If there’s any universal truth, it’s that rejection happens to all of us at some point – especially in publishing. Most writers have entertained at least one 3am fantasy about an editor coming crawling back. Even Animal Farm was rejected by Faber & Faber, a decision now (understandably) regretted.
Orwell’s rejection is just one of many that have made their way into legend. Extravagant rejections of authors, from JK Rowling to Vladimir Nabokov, fascinate all of us. We like to remember that geniuses are fallible, and that nobody gets it right every time. But apart from these famous stories, we don’t talk about the everyday experience of rejection in the arts, and its role in the creative process. By venerating these big stories of rejection we make rejection itself feel remarkable, when it’s actually the norm.

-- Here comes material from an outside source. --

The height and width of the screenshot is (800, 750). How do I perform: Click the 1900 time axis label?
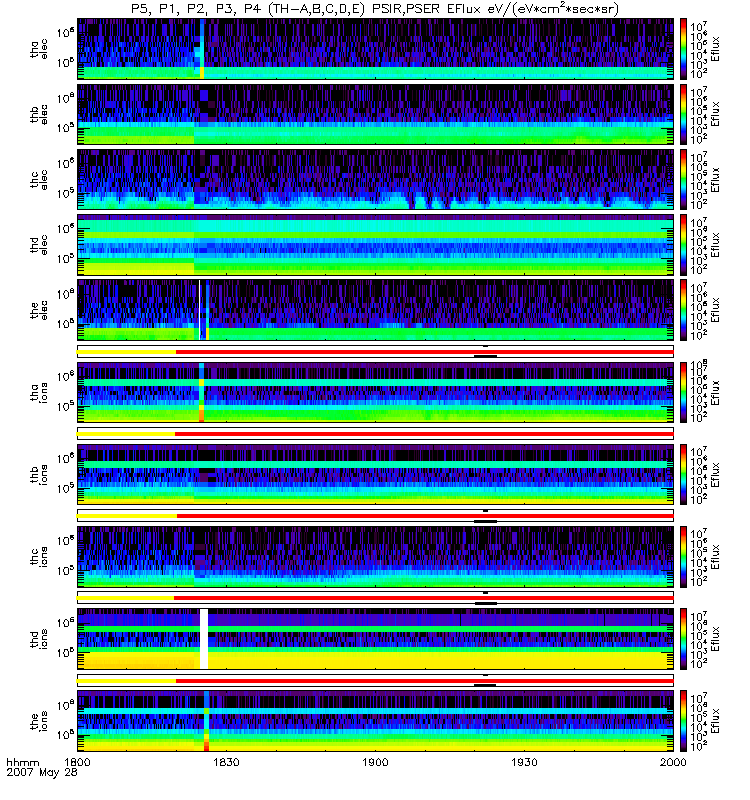click(375, 761)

We tend to focus instead on the narrative of overnight success and the glamour of fully formed genius. But huge deals and fairytales are sexy anomalies. Maybe we just don’t want to acknowledge that the process of creating good art is full of mistakes and, frankly, often tedious. We love shiny new things, speedy trajectories from zero to hero. Knotty, dreary process we love less.
But in publishing, everybody has been rejected – manuscripts in the drawer are our skeletons in the closet. We just don’t talk about it, for risk of seeming damaged goods. There’s real vulnerability to these conversations when we do broach it, author to author. It can feel like those early rejections are the barometer by which our worth is measured, any later success an accident rather than a byproduct of processing, improving, trying.